Sinclair acted swiftly to find a new combined headquarters closer to Whitehall. In the spring of 1926 he moved both SIS and GC&CS into offices in Broadway Buildings, a two-year-old nine-storey office block opposite St James’s Park Underground station, conveniently located between the headquarters of the London Missionary Society and the Old Star and Crown pub. At the end of September 1926, the Passport Control head office moved into 21 Queen Anne’s Gate, adjoining Broadway Buildings, and an internal passageway was constructed linking the two buildings.
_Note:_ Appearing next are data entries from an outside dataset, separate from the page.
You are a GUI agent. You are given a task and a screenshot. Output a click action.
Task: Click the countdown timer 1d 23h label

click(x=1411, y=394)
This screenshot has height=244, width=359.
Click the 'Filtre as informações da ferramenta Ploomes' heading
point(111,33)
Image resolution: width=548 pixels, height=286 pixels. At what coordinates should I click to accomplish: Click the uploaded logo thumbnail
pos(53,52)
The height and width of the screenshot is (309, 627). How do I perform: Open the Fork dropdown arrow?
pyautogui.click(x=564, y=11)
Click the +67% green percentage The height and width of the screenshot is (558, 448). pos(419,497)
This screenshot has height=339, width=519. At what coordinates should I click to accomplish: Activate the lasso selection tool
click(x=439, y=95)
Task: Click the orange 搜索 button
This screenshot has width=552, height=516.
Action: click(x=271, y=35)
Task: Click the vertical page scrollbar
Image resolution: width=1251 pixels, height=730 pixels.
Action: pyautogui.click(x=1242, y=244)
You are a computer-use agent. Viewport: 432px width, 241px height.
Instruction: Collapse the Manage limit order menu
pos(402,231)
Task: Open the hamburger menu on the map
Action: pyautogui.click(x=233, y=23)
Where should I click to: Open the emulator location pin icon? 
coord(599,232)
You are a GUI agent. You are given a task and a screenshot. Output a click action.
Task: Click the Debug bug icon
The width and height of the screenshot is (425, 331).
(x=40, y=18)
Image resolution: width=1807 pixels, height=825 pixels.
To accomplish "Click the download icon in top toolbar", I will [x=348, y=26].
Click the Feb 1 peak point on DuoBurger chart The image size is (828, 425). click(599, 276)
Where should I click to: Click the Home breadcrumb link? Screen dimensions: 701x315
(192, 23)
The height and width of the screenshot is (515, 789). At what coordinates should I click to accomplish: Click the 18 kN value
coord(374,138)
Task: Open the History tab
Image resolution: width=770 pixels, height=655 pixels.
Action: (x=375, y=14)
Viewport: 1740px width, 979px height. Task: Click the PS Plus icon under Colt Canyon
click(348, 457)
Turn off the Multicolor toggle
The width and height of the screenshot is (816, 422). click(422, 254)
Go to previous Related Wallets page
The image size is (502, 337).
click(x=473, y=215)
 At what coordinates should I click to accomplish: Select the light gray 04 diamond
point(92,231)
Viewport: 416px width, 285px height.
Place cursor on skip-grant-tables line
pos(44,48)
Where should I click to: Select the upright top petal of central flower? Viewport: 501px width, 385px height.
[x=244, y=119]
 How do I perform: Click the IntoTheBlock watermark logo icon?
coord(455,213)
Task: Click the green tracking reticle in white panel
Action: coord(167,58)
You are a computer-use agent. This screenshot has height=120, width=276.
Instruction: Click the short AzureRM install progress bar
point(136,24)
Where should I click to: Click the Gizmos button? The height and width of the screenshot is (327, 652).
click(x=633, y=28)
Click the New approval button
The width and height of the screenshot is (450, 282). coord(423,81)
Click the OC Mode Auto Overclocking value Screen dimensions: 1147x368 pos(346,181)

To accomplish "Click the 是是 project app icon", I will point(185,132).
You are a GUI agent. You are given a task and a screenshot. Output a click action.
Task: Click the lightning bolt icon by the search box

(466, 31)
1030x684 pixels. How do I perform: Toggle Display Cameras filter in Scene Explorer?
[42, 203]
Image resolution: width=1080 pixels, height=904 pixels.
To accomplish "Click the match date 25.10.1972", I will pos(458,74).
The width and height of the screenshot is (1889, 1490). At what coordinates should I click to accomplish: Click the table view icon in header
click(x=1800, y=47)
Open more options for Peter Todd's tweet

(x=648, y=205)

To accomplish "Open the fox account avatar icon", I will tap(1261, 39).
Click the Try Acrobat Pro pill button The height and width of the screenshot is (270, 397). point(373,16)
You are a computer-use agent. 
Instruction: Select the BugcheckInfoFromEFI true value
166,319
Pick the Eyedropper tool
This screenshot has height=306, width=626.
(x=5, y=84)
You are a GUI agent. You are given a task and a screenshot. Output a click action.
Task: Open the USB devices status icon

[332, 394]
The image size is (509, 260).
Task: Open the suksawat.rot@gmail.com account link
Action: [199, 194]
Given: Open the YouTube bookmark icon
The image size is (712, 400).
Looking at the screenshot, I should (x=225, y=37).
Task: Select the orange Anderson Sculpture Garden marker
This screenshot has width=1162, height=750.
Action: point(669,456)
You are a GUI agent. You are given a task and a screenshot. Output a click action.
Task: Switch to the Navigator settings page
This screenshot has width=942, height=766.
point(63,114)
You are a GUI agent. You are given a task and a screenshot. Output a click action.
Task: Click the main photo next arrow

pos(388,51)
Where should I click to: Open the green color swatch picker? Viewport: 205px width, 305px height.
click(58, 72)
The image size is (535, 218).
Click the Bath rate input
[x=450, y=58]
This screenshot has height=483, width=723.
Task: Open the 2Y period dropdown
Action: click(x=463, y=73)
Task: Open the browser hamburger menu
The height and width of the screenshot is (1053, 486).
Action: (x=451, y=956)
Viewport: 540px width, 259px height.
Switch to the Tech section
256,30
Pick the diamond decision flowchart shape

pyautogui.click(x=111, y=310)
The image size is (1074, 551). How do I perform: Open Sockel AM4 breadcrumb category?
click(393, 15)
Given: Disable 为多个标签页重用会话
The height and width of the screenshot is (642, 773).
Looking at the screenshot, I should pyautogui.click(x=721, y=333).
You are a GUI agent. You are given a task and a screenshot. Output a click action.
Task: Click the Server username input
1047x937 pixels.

Since it was ‘essential that the connection between the P.C. Office and the S.I.S. Office be kept secret’, Sinclair instructed that SIS staff should ‘in no circumstances use the Queen Anne’s Gate entrance’. Initially SIS and GC&CS occupied only the third, fourth and fifth floors, though they steadily expanded until, shortly before the Second World War, they took over the whole building.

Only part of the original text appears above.